→ Task directions
Starting with the line that contains "TecRec (212, 426)" and stopping after the line that contains "[Watch Yale Library", return each line below exactly as written, with no others.

→ Given information
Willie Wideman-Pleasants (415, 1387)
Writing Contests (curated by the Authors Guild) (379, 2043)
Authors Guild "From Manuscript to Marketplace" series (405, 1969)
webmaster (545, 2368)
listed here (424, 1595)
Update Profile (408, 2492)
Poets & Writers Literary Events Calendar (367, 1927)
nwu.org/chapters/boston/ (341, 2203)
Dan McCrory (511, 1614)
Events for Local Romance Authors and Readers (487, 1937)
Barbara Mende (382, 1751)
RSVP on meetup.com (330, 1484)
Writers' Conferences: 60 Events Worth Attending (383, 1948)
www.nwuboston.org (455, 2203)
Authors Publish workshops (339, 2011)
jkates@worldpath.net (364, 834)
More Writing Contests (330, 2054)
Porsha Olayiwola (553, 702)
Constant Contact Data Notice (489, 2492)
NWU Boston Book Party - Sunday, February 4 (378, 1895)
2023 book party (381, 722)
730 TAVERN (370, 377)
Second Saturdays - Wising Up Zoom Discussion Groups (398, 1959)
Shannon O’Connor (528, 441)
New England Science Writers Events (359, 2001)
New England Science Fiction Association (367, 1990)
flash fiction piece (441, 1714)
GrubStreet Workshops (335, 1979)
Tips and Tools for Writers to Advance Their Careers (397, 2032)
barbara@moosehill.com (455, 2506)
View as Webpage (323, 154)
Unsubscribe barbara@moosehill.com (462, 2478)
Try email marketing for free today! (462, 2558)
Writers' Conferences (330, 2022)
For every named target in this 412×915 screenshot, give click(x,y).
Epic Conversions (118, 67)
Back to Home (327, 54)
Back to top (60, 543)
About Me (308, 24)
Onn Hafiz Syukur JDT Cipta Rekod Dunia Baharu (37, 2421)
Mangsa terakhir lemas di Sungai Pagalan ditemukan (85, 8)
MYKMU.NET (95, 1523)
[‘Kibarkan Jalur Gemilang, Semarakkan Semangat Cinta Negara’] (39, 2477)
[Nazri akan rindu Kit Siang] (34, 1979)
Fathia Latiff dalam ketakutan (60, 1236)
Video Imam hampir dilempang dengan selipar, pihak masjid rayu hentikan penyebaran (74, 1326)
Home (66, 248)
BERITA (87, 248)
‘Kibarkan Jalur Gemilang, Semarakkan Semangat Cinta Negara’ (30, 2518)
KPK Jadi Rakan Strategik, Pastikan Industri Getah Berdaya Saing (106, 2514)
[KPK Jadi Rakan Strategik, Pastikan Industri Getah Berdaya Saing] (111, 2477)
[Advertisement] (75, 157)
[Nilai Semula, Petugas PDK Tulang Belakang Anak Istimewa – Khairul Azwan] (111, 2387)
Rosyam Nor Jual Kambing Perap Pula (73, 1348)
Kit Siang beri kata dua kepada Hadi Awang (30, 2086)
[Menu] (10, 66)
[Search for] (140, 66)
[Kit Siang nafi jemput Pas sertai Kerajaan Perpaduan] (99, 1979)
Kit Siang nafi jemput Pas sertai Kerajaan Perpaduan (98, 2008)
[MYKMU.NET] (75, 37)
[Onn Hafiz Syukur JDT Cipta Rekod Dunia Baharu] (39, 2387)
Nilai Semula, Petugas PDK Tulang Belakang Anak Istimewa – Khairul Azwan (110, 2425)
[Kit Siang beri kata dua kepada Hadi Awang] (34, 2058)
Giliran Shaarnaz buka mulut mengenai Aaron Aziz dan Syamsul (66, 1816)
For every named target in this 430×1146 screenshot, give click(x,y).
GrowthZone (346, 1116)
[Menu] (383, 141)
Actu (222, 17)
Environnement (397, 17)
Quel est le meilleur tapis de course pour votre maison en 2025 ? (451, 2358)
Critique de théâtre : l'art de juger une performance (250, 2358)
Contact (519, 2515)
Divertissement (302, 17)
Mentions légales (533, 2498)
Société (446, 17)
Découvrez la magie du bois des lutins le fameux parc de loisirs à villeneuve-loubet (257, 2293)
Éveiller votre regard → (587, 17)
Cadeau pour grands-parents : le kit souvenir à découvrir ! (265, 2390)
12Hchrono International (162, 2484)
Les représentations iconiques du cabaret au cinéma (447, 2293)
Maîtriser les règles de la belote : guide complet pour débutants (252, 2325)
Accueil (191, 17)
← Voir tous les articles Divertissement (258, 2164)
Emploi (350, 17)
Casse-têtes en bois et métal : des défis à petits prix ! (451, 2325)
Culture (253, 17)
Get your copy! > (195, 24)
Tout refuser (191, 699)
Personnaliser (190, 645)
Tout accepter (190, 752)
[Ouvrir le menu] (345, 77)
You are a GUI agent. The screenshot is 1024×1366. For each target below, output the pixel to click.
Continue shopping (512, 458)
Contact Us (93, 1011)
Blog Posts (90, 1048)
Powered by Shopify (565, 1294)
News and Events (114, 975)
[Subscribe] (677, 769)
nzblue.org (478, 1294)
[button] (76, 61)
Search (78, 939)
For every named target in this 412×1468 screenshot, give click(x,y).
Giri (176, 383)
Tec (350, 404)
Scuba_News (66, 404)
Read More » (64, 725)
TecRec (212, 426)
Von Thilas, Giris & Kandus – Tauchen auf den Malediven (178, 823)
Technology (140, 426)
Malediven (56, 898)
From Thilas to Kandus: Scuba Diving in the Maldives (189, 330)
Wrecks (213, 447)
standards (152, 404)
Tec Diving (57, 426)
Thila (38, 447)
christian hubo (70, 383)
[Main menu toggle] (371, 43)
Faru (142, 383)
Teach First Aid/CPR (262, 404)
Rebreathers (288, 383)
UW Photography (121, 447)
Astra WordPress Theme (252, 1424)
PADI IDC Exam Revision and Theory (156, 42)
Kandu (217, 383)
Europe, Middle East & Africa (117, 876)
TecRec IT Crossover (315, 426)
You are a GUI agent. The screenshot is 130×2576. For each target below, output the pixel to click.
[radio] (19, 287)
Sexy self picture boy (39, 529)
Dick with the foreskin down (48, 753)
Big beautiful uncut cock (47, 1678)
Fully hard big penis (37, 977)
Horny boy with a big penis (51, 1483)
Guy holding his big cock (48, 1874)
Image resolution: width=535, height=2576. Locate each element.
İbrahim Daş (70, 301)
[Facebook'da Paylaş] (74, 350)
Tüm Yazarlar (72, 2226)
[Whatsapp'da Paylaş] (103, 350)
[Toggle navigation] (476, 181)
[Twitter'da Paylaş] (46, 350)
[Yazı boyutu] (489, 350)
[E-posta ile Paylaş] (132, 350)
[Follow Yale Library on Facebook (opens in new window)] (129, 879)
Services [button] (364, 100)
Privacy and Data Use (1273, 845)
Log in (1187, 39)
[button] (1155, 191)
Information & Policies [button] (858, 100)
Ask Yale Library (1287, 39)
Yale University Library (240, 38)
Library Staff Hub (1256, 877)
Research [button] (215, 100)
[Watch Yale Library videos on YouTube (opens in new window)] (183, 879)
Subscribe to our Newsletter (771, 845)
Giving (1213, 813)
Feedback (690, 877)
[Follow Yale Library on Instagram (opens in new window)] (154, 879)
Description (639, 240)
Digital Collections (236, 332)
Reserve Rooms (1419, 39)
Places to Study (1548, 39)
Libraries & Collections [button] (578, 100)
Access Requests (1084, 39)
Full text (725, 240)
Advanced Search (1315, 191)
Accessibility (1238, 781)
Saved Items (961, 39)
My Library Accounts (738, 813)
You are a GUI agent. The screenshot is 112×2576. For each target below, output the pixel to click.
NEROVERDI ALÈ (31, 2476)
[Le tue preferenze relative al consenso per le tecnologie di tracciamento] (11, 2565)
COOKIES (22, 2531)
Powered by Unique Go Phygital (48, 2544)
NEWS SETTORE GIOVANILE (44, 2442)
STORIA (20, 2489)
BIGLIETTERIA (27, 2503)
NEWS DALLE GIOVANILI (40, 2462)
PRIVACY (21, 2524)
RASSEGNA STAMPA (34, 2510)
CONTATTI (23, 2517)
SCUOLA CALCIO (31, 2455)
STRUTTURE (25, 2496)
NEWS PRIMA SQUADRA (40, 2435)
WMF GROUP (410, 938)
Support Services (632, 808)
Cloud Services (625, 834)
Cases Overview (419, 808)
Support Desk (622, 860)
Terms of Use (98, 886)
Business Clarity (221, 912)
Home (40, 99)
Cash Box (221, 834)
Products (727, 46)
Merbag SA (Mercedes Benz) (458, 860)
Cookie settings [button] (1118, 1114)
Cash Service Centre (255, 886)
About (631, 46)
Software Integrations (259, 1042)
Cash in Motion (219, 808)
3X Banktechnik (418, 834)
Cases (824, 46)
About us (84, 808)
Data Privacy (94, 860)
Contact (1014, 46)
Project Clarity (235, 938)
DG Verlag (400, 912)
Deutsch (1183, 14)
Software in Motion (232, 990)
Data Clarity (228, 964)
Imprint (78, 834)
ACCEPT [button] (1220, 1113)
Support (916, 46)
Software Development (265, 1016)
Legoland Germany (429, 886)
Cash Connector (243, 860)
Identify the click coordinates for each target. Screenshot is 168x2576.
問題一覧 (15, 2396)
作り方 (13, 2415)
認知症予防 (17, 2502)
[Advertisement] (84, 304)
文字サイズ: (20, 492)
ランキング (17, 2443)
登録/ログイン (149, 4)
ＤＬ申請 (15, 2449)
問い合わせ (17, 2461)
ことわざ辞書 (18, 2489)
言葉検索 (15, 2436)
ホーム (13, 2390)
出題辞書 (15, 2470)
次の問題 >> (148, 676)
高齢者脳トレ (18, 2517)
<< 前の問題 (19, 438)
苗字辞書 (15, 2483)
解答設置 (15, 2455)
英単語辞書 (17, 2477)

→ Exercise solution
TecRec (212, 426)
Von Thilas, Giris & Kandus – Tauchen auf den Malediven (178, 823)
Technology (140, 426)
Malediven (56, 898)
From Thilas to Kandus: Scuba Diving in the Maldives (189, 330)
Wrecks (213, 447)
standards (152, 404)
Tec Diving (57, 426)
Thila (38, 447)
christian hubo (70, 383)
[Main menu toggle] (371, 43)
Faru (142, 383)
Teach First Aid/CPR (262, 404)
Rebreathers (288, 383)
UW Photography (121, 447)
Astra WordPress Theme (252, 1424)
PADI IDC Exam Revision and Theory (156, 42)
Kandu (217, 383)
Europe, Middle East & Africa (117, 876)
TecRec IT Crossover (315, 426)
You are a GUI agent. The screenshot is 130×2576. For each target below, output the pixel to click.
[radio] (19, 287)
Sexy self picture boy (39, 529)
Dick with the foreskin down (48, 753)
Big beautiful uncut cock (47, 1678)
Fully hard big penis (37, 977)
Horny boy with a big penis (51, 1483)
Guy holding his big cock (48, 1874)
Image resolution: width=535, height=2576. Locate each element.
İbrahim Daş (70, 301)
[Facebook'da Paylaş] (74, 350)
Tüm Yazarlar (72, 2226)
[Whatsapp'da Paylaş] (103, 350)
[Toggle navigation] (476, 181)
[Twitter'da Paylaş] (46, 350)
[Yazı boyutu] (489, 350)
[E-posta ile Paylaş] (132, 350)
[Follow Yale Library on Facebook (opens in new window)] (129, 879)
Services [button] (364, 100)
Privacy and Data Use (1273, 845)
Log in (1187, 39)
[button] (1155, 191)
Information & Policies [button] (858, 100)
Ask Yale Library (1287, 39)
Yale University Library (240, 38)
Library Staff Hub (1256, 877)
Research [button] (215, 100)
[Watch Yale Library videos on YouTube (opens in new window)] (183, 879)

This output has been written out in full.